**INSTRUCTIONS TO FOLLOW:** Quote the John F. Clark biography word for word, in full.

**DOCUMENT EXCERPT:**

^^^^^^^^^^^^^^^^

9th Director of the United States Marshals Service

John F. Clark is an American law enforcement official and non-profit executive who served as the director of the United States Marshals Service, appointed to the position by president George W. Bush on March 17, 2006, and succeeded by Stacia Hylton in 2010. On January 3, 2010, Clark joined Lockheed Martin as director of security operations for information systems and global solutions.

== Education ==
Clark earned a Bachelor of Science degree from Syracuse University.

== Career ==
Clark he began his law enforcement career in June 1977 in the York, Maine, Police Department where he served for six years as a Police Officer until December 1983. Began his career with the United States Marshals Service in the San Francisco and San Jose offices of the United States District Court for the Northern District of California. He has held several other senior positions, including chief deputy U.S. marshal for the Eastern District of Virginia, chief inspector of the Internal Affairs Division, and chief inspector of the International Fugitive Investigations Division. He also served for seven years in the Special Operations Group. Before his employment with the U.S. Marshals, he was employed by the United States Capitol Police and the United States Border Patrol.

On January 3, 2010, Clark joined Lockheed Martin as their director of security operations for information systems and global solutions.

Clark was the CEO of the National Center for Missing & Exploited Children.

^^^^^^^^^^^^^^^^

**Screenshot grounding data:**
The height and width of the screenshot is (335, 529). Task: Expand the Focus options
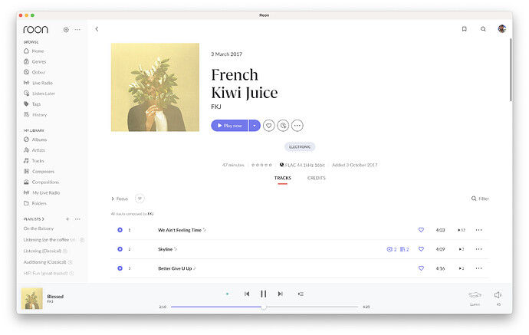(x=120, y=199)
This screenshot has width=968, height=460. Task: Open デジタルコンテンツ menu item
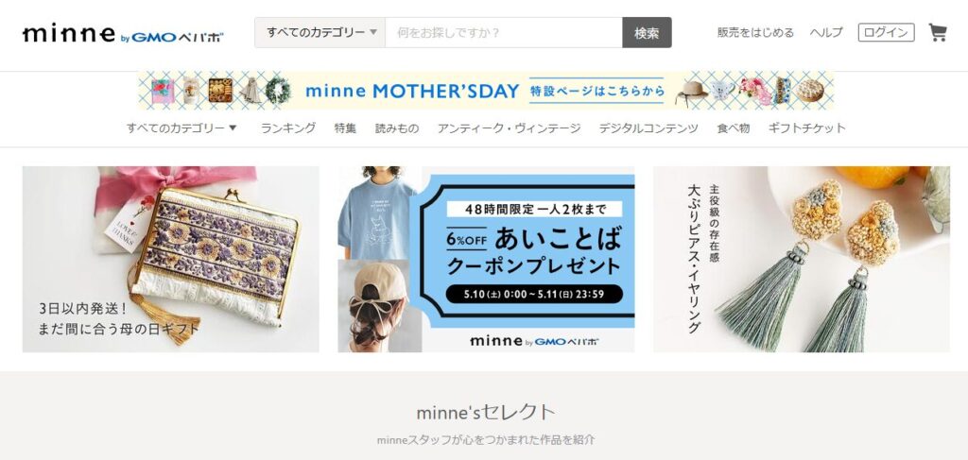coord(648,128)

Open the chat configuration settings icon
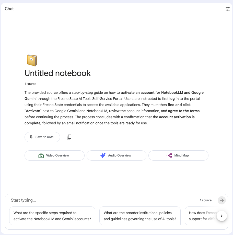pyautogui.click(x=228, y=9)
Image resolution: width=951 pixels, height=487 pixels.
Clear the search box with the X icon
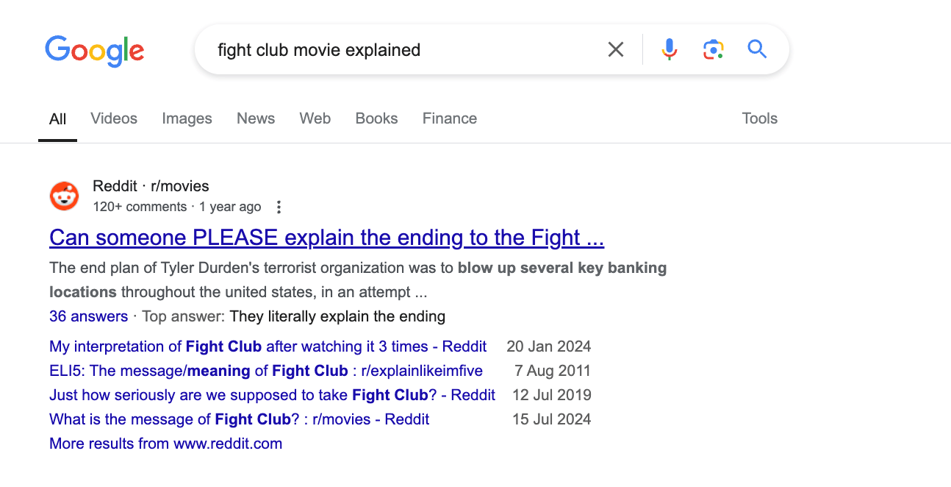[x=616, y=49]
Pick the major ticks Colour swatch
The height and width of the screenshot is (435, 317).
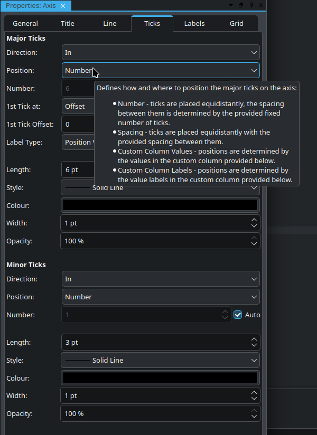tap(161, 205)
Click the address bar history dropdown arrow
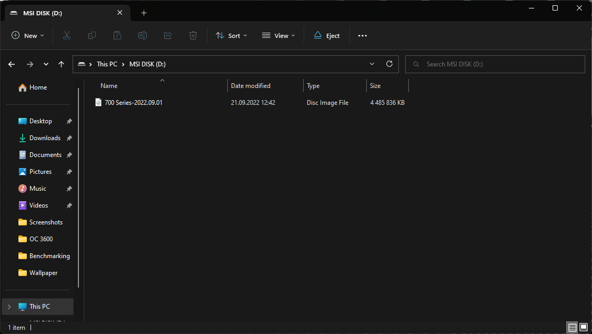592x334 pixels. pyautogui.click(x=372, y=64)
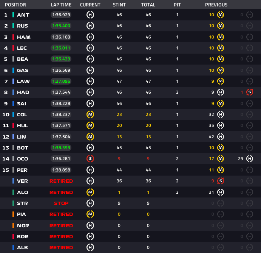This screenshot has width=261, height=253.
Task: Click ANT's 1:36.929 lap time pill
Action: [61, 15]
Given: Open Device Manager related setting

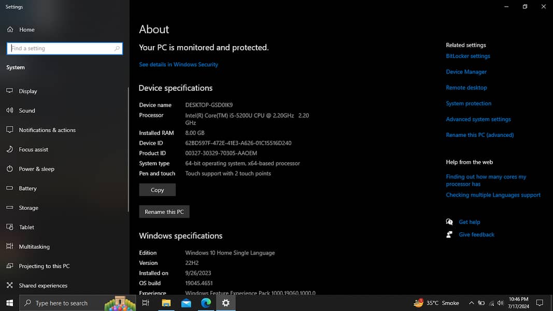Looking at the screenshot, I should 466,72.
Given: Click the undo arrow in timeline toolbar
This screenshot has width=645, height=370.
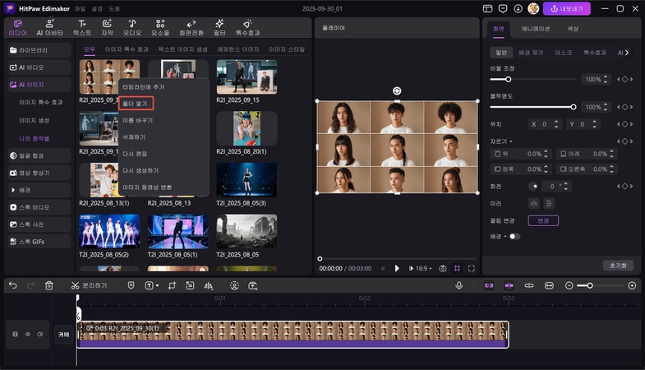Looking at the screenshot, I should [x=13, y=285].
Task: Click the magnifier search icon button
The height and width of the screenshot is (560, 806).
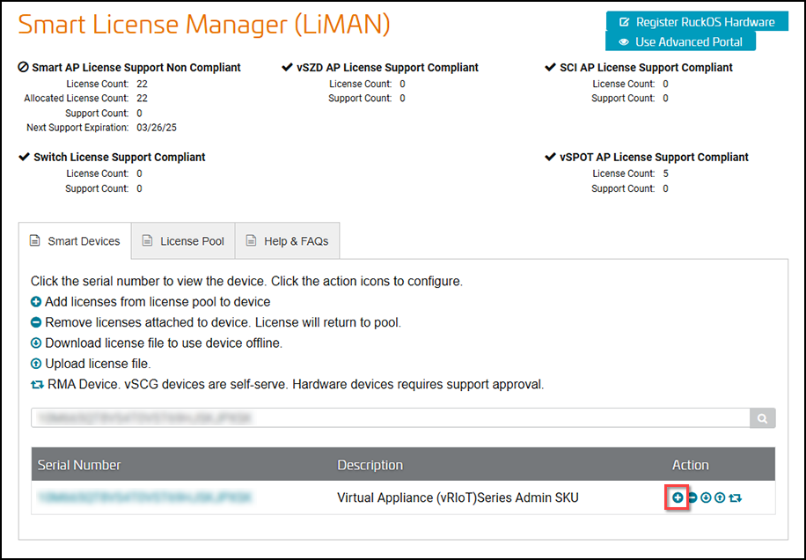Action: point(762,418)
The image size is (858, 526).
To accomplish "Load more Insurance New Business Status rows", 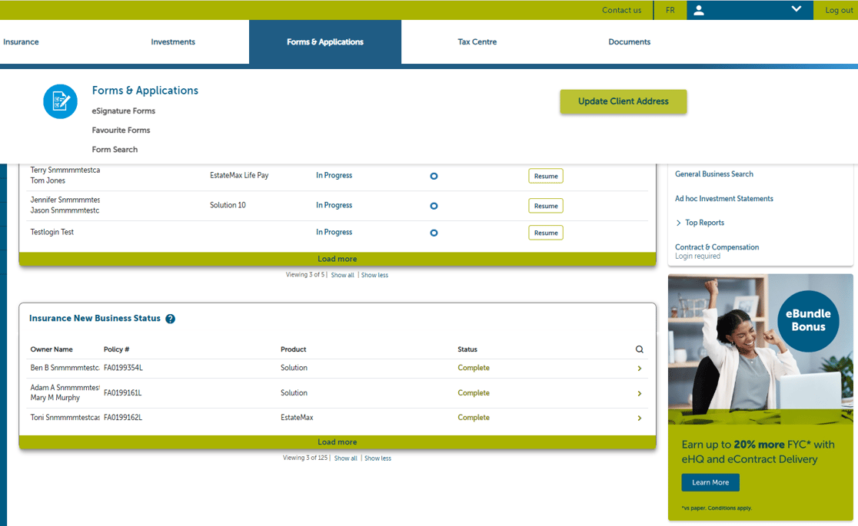I will pyautogui.click(x=337, y=442).
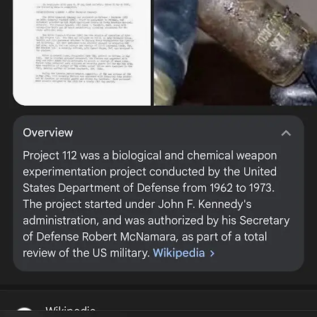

^^^^^^^^^^^^^^^^

**COMPLETED TASK:**
9th Director of the United States Marshals Service

John F. Clark is an American law enforcement official and non-profit executive who served as the director of the United States Marshals Service, appointed to the position by president George W. Bush on March 17, 2006, and succeeded by Stacia Hylton in 2010. On January 3, 2010, Clark joined Lockheed Martin as director of security operations for information systems and global solutions.

== Education ==
Clark earned a Bachelor of Science degree from Syracuse University.

== Career ==
Clark he began his law enforcement career in June 1977 in the York, Maine, Police Department where he served for six years as a Police Officer until December 1983. Began his career with the United States Marshals Service in the San Francisco and San Jose offices of the United States District Court for the Northern District of California. He has held several other senior positions, including chief deputy U.S. marshal for the Eastern District of Virginia, chief inspector of the Internal Affairs Division, and chief inspector of the International Fugitive Investigations Division. He also served for seven years in the Special Operations Group. Before his employment with the U.S. Marshals, he was employed by the United States Capitol Police and the United States Border Patrol.

On January 3, 2010, Clark joined Lockheed Martin as their director of security operations for information systems and global solutions.

Clark was the CEO of the National Center for Missing & Exploited Children.